__Required task__
Copy out the stretch of the listing from the line that contains "Toggle select-all checkbox" through the line that contains "Looking at the screenshot, I should tap(15, 71).", word for word, with both of those lines included.

__Dataset records__
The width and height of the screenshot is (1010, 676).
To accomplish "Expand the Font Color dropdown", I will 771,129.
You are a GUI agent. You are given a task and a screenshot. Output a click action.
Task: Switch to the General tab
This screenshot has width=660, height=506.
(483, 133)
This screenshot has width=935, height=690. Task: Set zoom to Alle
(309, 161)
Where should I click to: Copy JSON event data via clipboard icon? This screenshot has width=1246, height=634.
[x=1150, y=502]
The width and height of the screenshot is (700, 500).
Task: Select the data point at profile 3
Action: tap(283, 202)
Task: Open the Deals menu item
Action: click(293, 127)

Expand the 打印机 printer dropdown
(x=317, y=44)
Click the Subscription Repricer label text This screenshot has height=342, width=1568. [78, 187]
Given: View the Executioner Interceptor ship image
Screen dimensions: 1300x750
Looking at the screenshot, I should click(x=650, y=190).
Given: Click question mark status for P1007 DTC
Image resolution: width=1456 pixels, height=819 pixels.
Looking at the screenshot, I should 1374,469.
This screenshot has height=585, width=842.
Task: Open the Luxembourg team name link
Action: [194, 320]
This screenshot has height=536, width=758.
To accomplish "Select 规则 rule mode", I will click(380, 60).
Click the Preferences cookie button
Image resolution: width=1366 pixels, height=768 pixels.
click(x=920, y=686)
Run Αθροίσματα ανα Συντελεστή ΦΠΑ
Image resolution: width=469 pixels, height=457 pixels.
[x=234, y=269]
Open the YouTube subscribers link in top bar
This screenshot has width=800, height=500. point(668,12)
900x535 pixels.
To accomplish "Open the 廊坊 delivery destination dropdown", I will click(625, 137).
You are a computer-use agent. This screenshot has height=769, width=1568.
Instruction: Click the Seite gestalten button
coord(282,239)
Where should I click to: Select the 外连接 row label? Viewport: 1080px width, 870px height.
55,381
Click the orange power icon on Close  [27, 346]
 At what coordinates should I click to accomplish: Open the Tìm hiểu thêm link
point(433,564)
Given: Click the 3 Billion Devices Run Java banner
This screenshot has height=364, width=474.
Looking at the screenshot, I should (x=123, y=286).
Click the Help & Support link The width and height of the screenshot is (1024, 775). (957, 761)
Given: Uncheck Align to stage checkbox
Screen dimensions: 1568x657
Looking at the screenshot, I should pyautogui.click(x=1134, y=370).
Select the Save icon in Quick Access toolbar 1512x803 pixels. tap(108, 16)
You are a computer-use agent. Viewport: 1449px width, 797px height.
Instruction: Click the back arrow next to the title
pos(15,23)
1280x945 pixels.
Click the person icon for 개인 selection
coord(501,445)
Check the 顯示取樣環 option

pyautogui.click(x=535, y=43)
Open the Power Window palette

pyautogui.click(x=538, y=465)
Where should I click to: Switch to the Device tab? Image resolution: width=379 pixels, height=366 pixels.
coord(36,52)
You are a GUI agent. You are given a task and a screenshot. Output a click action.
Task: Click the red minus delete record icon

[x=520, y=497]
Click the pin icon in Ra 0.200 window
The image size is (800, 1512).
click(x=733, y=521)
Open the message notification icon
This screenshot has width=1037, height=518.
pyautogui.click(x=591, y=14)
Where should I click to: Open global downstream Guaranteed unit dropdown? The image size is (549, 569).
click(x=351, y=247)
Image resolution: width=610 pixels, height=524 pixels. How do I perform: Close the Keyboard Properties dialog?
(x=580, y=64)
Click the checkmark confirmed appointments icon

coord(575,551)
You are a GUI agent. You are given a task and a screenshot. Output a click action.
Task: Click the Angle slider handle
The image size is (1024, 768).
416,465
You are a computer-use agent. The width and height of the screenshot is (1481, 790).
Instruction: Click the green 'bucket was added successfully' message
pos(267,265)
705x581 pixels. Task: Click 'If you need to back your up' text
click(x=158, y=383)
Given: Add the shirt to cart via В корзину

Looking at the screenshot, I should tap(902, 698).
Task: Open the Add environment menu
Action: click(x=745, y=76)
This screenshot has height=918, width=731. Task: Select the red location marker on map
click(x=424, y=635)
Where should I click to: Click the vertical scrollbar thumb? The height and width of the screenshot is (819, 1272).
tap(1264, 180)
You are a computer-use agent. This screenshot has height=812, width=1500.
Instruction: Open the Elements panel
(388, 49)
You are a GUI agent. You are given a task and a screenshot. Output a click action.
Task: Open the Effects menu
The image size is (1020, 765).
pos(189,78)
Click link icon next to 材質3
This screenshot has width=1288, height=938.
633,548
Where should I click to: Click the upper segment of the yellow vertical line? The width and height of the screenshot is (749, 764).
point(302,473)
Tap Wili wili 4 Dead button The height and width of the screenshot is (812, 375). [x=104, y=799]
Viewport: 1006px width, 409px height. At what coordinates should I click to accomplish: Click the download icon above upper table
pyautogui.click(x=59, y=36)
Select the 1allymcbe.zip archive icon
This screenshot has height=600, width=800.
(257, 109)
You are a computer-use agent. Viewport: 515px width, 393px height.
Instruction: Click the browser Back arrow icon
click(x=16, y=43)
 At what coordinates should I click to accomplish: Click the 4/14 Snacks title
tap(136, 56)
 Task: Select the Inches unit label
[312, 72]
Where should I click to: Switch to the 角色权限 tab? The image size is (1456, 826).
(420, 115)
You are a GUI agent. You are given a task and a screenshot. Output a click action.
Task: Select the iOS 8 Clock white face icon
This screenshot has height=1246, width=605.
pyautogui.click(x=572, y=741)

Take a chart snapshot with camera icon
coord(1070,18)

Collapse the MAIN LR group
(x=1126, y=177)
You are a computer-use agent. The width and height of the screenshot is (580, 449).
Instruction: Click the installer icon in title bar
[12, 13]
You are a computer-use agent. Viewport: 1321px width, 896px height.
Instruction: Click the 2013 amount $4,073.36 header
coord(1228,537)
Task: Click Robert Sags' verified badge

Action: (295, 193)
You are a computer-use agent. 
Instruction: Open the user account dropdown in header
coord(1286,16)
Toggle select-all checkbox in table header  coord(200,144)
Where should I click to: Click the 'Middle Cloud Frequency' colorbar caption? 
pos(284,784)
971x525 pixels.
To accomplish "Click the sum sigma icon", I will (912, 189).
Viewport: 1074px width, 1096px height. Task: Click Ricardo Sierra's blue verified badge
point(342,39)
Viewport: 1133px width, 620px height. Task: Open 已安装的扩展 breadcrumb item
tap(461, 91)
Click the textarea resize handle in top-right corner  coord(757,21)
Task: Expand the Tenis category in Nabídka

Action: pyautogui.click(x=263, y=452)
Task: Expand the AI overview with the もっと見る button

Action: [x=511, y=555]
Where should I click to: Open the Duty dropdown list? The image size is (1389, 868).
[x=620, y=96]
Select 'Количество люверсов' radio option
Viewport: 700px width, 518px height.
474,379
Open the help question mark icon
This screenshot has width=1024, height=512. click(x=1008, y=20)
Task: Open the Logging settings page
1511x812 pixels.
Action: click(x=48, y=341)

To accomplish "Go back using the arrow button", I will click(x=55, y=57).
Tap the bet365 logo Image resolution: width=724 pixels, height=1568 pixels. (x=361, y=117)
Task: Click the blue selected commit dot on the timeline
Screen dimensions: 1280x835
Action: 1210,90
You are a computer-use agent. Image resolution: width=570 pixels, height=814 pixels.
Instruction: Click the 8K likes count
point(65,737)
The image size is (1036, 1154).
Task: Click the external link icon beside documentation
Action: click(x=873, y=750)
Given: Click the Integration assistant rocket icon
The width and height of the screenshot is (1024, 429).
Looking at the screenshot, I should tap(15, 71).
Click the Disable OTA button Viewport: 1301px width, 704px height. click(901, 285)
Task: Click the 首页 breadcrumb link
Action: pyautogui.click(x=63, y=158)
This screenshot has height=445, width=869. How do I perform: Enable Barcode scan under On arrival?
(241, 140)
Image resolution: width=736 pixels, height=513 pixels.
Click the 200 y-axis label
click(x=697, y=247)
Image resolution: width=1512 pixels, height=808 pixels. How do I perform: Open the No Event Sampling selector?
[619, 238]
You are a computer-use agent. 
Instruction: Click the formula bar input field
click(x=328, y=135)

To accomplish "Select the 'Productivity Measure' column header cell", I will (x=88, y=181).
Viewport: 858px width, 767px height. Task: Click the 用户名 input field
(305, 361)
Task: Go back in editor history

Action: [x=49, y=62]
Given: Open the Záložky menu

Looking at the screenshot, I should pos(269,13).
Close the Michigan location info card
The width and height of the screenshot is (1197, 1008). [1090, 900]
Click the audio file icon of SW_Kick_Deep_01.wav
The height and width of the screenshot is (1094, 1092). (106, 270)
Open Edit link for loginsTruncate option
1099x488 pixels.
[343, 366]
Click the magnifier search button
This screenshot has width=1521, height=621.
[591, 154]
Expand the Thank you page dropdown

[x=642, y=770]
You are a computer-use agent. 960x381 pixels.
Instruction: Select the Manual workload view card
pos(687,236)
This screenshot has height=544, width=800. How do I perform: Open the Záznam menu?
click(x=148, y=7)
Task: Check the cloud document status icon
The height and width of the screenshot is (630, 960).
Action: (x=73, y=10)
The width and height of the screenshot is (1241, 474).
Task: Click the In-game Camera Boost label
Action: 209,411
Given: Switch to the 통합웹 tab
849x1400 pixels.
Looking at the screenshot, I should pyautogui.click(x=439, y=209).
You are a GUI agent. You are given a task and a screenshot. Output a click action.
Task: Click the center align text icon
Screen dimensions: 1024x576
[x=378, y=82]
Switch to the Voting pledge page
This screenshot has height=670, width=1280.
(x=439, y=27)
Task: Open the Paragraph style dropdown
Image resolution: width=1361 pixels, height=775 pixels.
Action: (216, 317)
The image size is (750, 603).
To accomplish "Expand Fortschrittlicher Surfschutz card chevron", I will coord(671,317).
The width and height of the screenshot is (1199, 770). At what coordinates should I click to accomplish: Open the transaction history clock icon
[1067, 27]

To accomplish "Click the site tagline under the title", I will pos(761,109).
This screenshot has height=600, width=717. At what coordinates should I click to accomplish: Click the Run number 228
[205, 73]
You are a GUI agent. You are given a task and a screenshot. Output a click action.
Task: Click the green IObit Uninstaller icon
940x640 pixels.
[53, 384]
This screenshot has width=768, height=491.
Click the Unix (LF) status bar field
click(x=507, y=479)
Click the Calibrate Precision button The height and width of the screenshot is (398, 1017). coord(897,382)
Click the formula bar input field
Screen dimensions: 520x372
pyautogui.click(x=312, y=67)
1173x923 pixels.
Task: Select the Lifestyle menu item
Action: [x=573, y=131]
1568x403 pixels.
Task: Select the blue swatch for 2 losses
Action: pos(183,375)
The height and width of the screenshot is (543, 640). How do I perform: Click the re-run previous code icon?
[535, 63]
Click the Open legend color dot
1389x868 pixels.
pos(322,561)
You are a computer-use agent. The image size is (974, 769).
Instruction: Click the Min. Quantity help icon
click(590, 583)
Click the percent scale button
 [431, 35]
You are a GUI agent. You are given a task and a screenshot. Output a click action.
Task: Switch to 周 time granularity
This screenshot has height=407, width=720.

__Solution to this problem__
Toggle select-all checkbox in table header  coord(200,144)
Where should I click to: Click the 'Middle Cloud Frequency' colorbar caption? 
pos(284,784)
971x525 pixels.
To accomplish "Click the sum sigma icon", I will (912, 189).
Viewport: 1074px width, 1096px height. Task: Click Ricardo Sierra's blue verified badge
point(342,39)
Viewport: 1133px width, 620px height. Task: Open 已安装的扩展 breadcrumb item
tap(461, 91)
Click the textarea resize handle in top-right corner  coord(757,21)
Task: Expand the Tenis category in Nabídka

Action: pyautogui.click(x=263, y=452)
Task: Expand the AI overview with the もっと見る button

Action: [x=511, y=555]
Where should I click to: Open the Duty dropdown list? The image size is (1389, 868).
[x=620, y=96]
Select 'Количество люверсов' radio option
Viewport: 700px width, 518px height.
474,379
Open the help question mark icon
This screenshot has width=1024, height=512. click(x=1008, y=20)
Task: Open the Logging settings page
1511x812 pixels.
Action: click(x=48, y=341)

To accomplish "Go back using the arrow button", I will click(x=55, y=57).
Tap the bet365 logo Image resolution: width=724 pixels, height=1568 pixels. (x=361, y=117)
Task: Click the blue selected commit dot on the timeline
Screen dimensions: 1280x835
Action: 1210,90
You are a computer-use agent. Image resolution: width=570 pixels, height=814 pixels.
Instruction: Click the 8K likes count
point(65,737)
The image size is (1036, 1154).
Task: Click the external link icon beside documentation
Action: click(x=873, y=750)
Given: Click the Integration assistant rocket icon
The width and height of the screenshot is (1024, 429).
Looking at the screenshot, I should tap(15, 71).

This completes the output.